Task requirements =>
Each entry that follows should be set down precisely, with its pictures removed.

.....

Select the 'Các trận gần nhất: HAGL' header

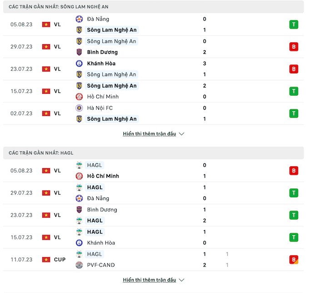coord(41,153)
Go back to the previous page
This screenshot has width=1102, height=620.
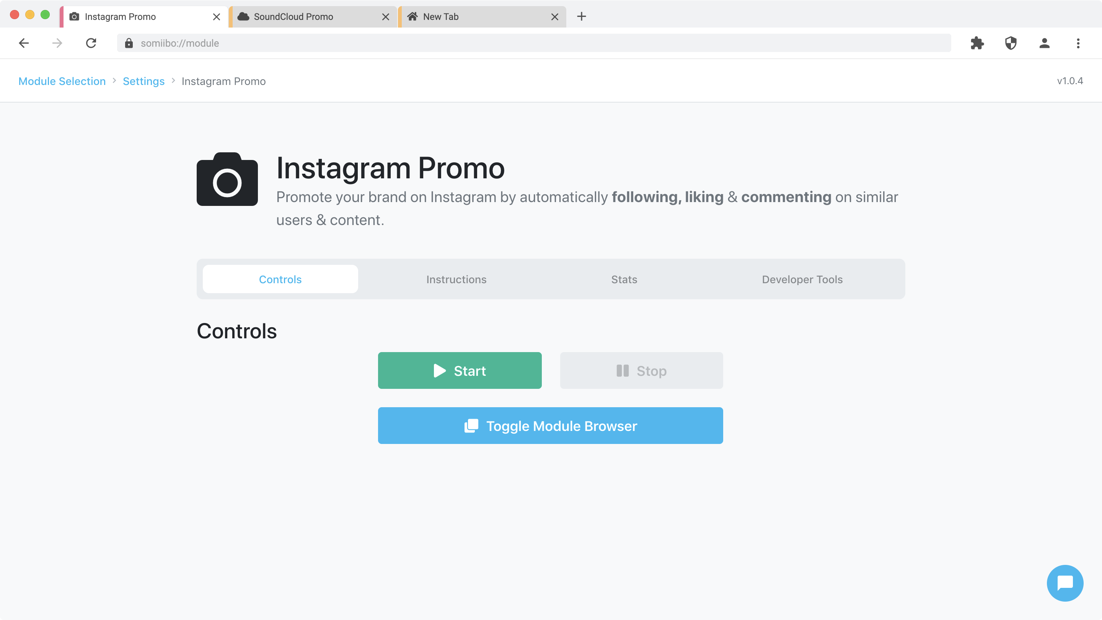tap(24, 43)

.....

Response to this exercise =>
Select the 'Các trận gần nhất: HAGL' header

coord(41,153)
Go back to the previous page
This screenshot has width=1102, height=620.
tap(24, 43)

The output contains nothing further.